§ Exercise tasks
• 1. From the euonymus scale fact sheet, list every item it says to use when checking whether crawlers are active.
• 2. Echo the passage of the euonymus scale fact sheet starting at "The gray to" and ending at "to plant death.".
• 3. Answer these questions from the euonymus scale fact sheet:
(a) How many days do the scales take to reach adulthood?
(b) On what part of the host plant are the females typically found?
(c) How often should the sticky tape be changed?

§ Provided text
= Beginning of Section =

NAME: Euonymus Scale (Unaspis euonymi)
BIOLOGY: Fertilized females overwinter on the stems and leaves of host plants. In early spring, when new leaves emerge, they lay yellow elliptical eggs and die. The eggs hatch over a two- to three-week period. The young scales, or crawlers, which look like specks of yellow-orange dust, travel along the stems and leaves of the host plant or are windblown. They eventually settle down, inserting their long, needlelike mouthparts into plant tissues to suck sap, and they develop a waxy protective covering.
The gray to brown, oyster shell-shaped females are typically found on stems, while the fuzzy, white, elongate males are typically found on foliage. They reach adulthood within 40 to 60 days. Males mate with the immobile females to produce a second generation.
Generally, there are two generations per year in the northern and central areas of the United States, and three or more in southern areas.
SYMPTOMS: Yellowish or whitish spots or halos on the upper surface of the leaves are caused by feeding males. The females can often be seen clustered on petioles and stems. Leaves of infested plants yellow and drop prematurely, often leaving tufts of foliage at the ends of stunted branches. Heavy infestations lead to plant death.
CONTROL: Apply horticultural oils to dormant shrubs in late fall or early spring, when temperatures will remain above freezing until the spray dries. During the growing season, apply horticultural oil or insecticidal soap when the mobile crawlers are present and when they have recently settled.
To determine when crawlers are active, attach double-sided sticky tape to twigs or branches and examine the tape with a hand lens for the presence of yellow-orange crawlers. Change the tape at weekly intervals. Alternatively, shake a branch over a white sheet of paper and look for moving orange specks.

= End of Section =

§ Data supplied
= Beginning of Section =

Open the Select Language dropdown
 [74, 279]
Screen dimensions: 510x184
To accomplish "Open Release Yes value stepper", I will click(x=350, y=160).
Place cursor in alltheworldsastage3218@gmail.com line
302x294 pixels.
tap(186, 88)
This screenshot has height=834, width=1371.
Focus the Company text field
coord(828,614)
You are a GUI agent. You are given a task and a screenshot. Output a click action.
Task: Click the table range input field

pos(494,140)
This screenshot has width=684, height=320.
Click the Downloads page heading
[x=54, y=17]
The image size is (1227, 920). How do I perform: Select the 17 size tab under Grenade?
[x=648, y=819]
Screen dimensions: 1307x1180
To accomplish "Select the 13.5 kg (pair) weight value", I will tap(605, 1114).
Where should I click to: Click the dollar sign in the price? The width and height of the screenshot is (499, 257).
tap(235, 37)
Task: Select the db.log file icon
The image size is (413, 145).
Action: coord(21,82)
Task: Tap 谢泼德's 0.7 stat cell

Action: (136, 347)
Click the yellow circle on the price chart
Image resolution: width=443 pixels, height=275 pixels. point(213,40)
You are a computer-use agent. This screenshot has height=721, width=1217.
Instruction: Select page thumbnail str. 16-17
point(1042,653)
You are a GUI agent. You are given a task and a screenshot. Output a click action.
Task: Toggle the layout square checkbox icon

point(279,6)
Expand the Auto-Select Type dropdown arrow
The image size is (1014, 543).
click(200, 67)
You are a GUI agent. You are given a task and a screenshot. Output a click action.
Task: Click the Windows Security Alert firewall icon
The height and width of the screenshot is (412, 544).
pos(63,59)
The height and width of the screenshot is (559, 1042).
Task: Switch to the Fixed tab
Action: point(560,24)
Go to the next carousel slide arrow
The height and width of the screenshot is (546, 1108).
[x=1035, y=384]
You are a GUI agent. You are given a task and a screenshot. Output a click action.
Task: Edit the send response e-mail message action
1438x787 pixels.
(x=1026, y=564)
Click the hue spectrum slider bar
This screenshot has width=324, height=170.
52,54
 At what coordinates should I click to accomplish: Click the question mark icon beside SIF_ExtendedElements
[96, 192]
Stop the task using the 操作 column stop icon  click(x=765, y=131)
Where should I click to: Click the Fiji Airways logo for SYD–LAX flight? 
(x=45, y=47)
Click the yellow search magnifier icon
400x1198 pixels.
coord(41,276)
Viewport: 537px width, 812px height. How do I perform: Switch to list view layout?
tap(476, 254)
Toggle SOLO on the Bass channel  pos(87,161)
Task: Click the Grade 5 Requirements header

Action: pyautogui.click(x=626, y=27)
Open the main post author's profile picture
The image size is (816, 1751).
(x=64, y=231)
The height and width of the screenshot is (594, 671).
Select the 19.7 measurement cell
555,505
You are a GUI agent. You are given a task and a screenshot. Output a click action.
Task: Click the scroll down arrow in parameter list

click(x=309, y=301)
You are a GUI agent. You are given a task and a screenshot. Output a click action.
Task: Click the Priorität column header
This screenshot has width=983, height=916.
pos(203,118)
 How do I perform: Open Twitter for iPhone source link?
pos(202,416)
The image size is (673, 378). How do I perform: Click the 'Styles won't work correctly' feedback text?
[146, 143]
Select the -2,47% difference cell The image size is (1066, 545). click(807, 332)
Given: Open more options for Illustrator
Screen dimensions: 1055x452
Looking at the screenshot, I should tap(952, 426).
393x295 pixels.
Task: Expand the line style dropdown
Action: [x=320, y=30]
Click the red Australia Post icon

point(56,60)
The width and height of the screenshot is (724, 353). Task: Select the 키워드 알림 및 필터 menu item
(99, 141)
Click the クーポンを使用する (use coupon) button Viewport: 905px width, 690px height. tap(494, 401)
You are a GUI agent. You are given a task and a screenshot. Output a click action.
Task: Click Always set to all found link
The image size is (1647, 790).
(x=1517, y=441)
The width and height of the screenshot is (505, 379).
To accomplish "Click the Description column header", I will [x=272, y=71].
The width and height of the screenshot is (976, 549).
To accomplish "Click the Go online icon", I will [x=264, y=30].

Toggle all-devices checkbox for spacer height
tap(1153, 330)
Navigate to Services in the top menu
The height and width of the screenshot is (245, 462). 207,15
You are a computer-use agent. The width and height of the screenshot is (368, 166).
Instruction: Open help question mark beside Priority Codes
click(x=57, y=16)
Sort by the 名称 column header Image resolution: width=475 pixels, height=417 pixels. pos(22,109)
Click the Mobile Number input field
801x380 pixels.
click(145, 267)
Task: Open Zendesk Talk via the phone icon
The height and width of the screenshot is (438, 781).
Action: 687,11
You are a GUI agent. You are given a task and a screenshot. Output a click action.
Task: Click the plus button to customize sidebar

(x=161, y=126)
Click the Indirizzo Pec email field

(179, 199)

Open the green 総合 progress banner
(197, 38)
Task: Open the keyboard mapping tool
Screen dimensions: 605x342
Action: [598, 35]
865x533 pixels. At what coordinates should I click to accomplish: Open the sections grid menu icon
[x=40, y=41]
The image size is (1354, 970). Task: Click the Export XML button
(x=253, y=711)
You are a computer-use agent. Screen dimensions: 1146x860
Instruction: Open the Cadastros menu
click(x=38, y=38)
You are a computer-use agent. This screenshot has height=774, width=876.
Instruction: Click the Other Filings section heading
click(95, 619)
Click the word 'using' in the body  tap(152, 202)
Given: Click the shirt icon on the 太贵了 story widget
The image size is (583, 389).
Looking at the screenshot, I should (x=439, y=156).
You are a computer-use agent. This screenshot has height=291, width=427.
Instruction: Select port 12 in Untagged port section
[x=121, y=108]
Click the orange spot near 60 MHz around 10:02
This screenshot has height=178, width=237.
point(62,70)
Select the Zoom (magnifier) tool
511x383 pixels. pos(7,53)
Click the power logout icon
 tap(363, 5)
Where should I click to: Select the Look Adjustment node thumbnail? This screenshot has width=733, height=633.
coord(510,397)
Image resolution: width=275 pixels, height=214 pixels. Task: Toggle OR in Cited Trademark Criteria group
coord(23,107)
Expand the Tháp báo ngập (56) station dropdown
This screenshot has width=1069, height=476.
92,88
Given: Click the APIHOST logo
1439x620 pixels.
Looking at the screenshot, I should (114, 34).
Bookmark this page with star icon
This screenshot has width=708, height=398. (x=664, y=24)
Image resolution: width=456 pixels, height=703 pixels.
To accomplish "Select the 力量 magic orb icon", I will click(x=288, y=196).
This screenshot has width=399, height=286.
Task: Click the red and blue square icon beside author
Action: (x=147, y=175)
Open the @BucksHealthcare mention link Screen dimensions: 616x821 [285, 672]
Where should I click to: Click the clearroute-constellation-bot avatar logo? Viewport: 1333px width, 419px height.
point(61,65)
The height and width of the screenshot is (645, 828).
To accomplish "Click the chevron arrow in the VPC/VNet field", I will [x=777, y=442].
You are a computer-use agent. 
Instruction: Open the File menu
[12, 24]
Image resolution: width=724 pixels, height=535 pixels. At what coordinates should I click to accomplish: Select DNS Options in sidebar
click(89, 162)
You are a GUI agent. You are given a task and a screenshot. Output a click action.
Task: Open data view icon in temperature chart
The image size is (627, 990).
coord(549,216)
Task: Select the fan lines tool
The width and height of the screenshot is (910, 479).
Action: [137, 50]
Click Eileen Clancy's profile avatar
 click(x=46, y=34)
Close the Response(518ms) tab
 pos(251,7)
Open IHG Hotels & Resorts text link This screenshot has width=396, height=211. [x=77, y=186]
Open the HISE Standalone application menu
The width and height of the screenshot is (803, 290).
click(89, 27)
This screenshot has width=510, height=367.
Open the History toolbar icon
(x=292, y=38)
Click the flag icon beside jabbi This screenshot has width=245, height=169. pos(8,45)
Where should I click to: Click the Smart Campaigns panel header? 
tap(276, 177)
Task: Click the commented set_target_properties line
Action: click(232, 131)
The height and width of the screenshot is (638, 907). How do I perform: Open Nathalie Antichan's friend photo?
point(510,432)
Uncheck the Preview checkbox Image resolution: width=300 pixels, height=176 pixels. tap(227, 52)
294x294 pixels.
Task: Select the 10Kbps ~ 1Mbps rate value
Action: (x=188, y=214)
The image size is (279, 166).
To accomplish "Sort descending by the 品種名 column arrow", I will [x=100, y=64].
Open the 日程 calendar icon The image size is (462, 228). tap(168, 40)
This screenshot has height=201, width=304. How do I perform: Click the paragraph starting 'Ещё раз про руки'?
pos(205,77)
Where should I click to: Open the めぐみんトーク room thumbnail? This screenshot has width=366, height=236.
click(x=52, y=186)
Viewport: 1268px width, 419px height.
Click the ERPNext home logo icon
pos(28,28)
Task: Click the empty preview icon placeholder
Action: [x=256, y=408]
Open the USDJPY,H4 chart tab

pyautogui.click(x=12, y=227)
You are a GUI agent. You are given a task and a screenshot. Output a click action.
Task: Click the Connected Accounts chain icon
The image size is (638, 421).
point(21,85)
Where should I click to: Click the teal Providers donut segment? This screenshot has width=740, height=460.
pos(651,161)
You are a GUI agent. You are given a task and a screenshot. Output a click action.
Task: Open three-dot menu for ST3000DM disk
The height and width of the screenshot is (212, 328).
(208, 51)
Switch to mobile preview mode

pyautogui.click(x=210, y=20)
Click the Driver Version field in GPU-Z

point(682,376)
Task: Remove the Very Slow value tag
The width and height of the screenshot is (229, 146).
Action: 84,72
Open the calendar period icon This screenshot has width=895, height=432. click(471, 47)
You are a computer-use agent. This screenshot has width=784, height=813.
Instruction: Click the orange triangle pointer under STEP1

= End of Section =

§ Solutions by task
• 1.
Double-sided sticky tape
A hand lens
A white sheet of paper

• 2.
The gray to brown, oyster shell-shaped females are typically found on stems, while the fuzzy, white, elongate males are typically found on foliage. They reach adulthood within 40 to 60 days. Males mate with the immobile females to produce a second generation.
Generally, there are two generations per year in the northern and central areas of the United States, and three or more in southern areas.
SYMPTOMS: Yellowish or whitish spots or halos on the upper surface of the leaves are caused by feeding males. The females can often be seen clustered on petioles and stems. Leaves of infested plants yellow and drop prematurely, often leaving tufts of foliage at the ends of stunted branches. Heavy infestations lead to plant death.

• 3.
(a) 40 to 60 days
(b) On stems
(c) At weekly intervals